* GOAL *
Copy out the stretch of records from the line containing "The image size" through the end of the records, requests included, and raise every coordinate in the answers by 13. Leave the pictures out.

* MATERIAL FOR THE TASK *
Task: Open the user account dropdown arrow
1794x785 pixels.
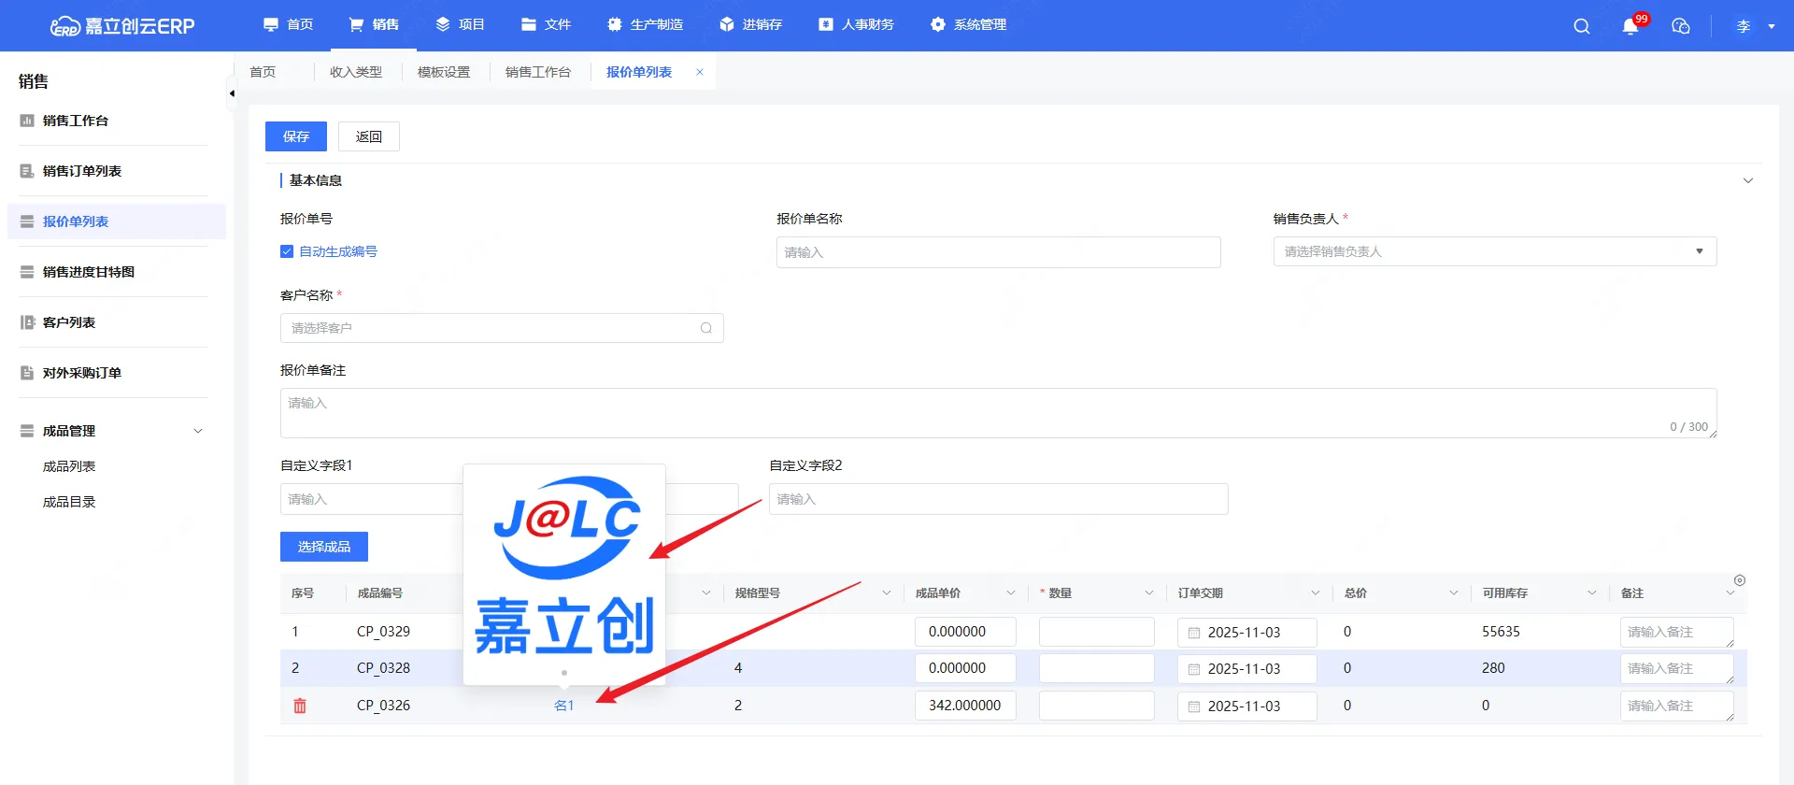Action: [1771, 26]
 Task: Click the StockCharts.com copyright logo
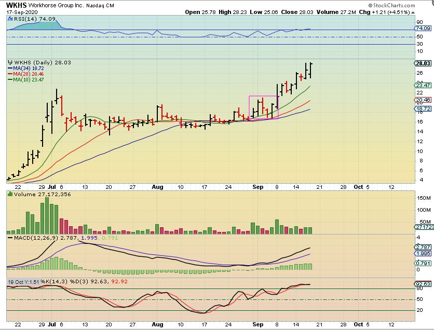coord(391,5)
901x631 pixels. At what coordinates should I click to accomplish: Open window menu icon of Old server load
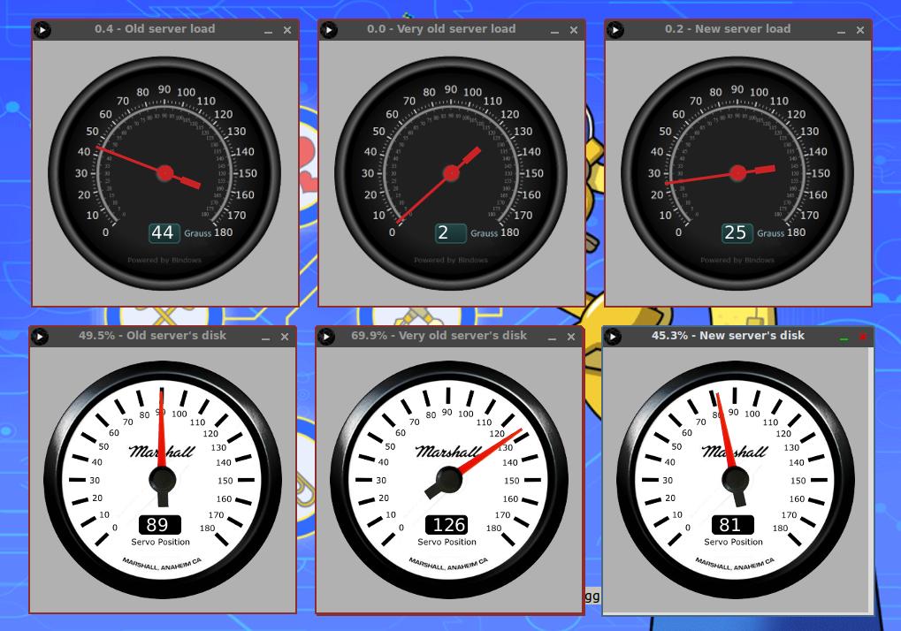[42, 30]
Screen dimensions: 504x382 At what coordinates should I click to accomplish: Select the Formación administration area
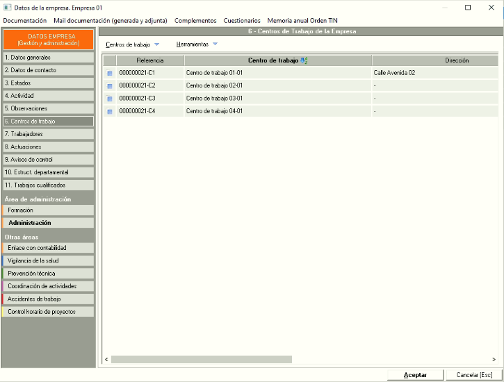click(48, 210)
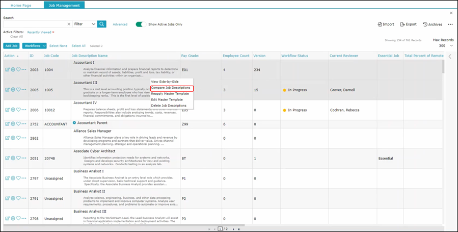Choose Compare Job Descriptions from the context menu
458x232 pixels.
171,88
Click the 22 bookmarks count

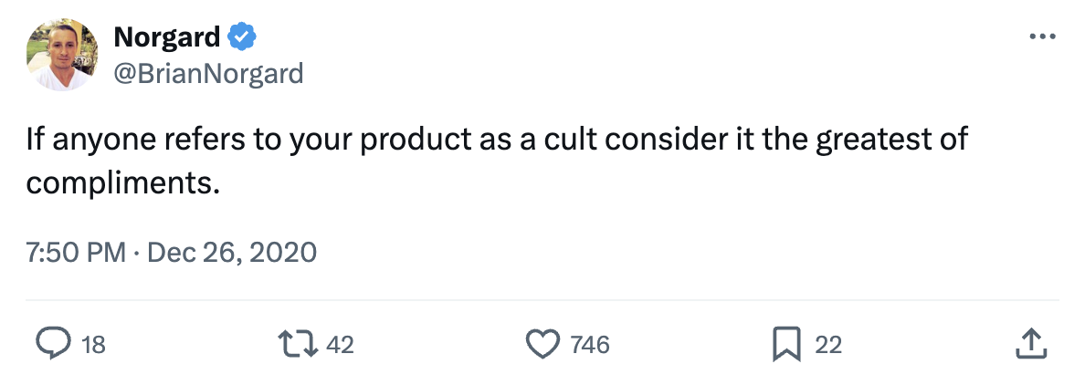click(828, 345)
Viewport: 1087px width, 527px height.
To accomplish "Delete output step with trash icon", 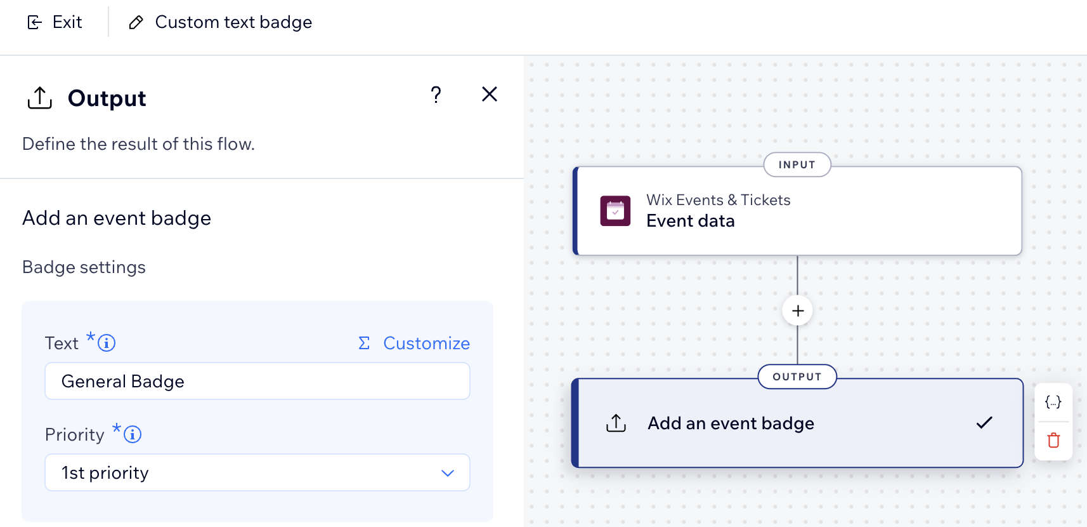I will (1053, 440).
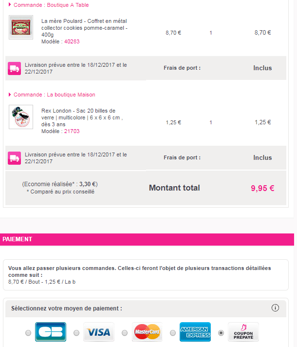
Task: Click the VISA card logo
Action: coord(99,332)
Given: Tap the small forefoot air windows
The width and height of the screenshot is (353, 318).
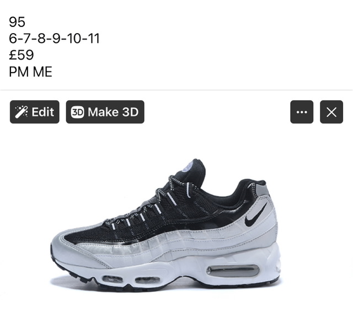Looking at the screenshot, I should [131, 279].
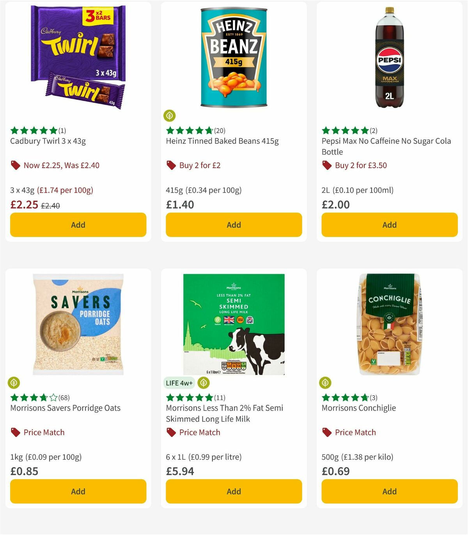Screen dimensions: 468x535
Task: Click the red offer tag icon on Cadbury Twirl
Action: (16, 165)
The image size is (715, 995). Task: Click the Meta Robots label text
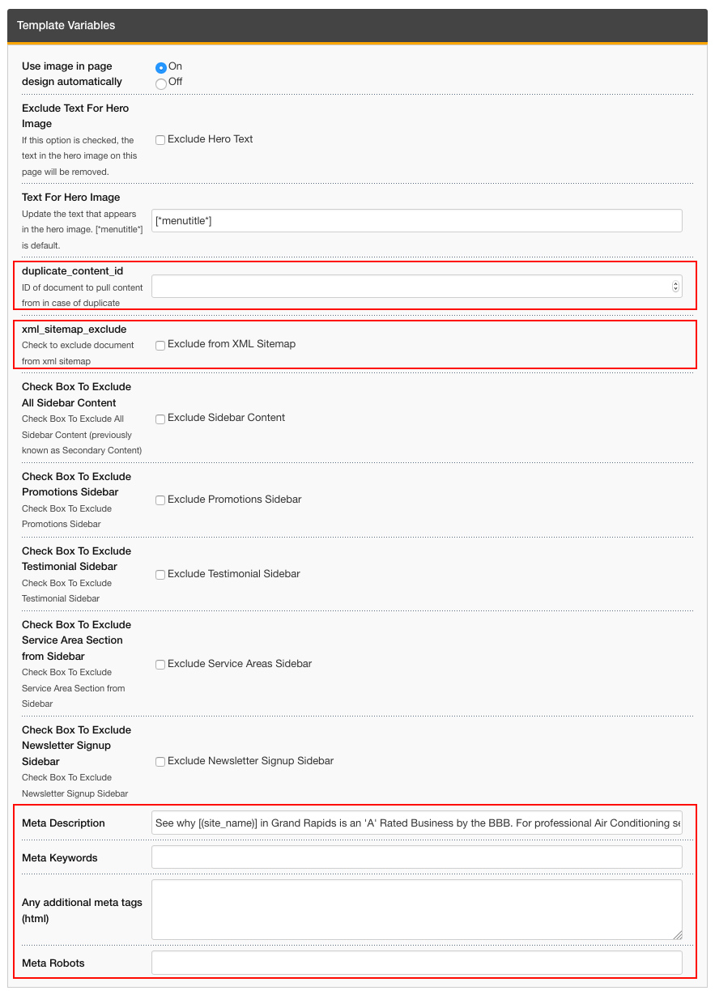click(x=53, y=963)
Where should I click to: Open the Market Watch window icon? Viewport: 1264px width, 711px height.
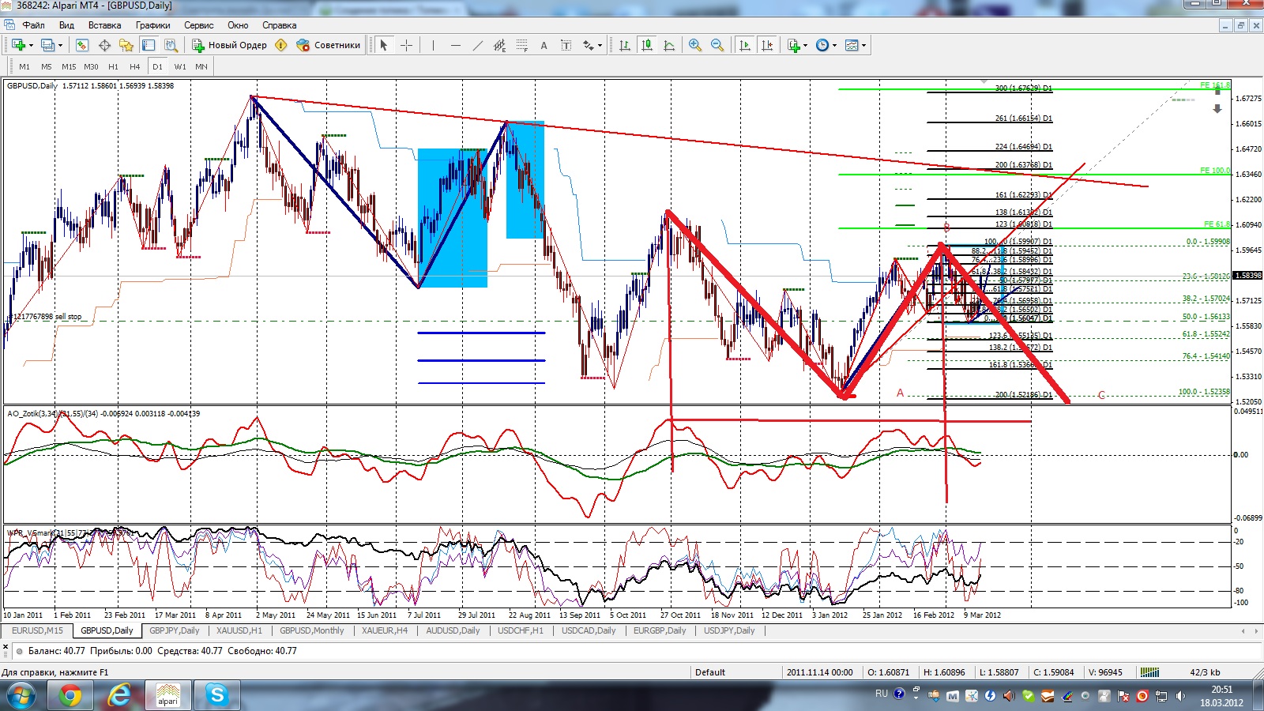[x=82, y=46]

* CORRECT OUTPUT *
The image size is (715, 995). Task: Click the Meta Robots label text
click(x=66, y=976)
Where should I click to: Open the Market Watch window icon? Viewport: 1264px width, 711px height.
[x=95, y=59]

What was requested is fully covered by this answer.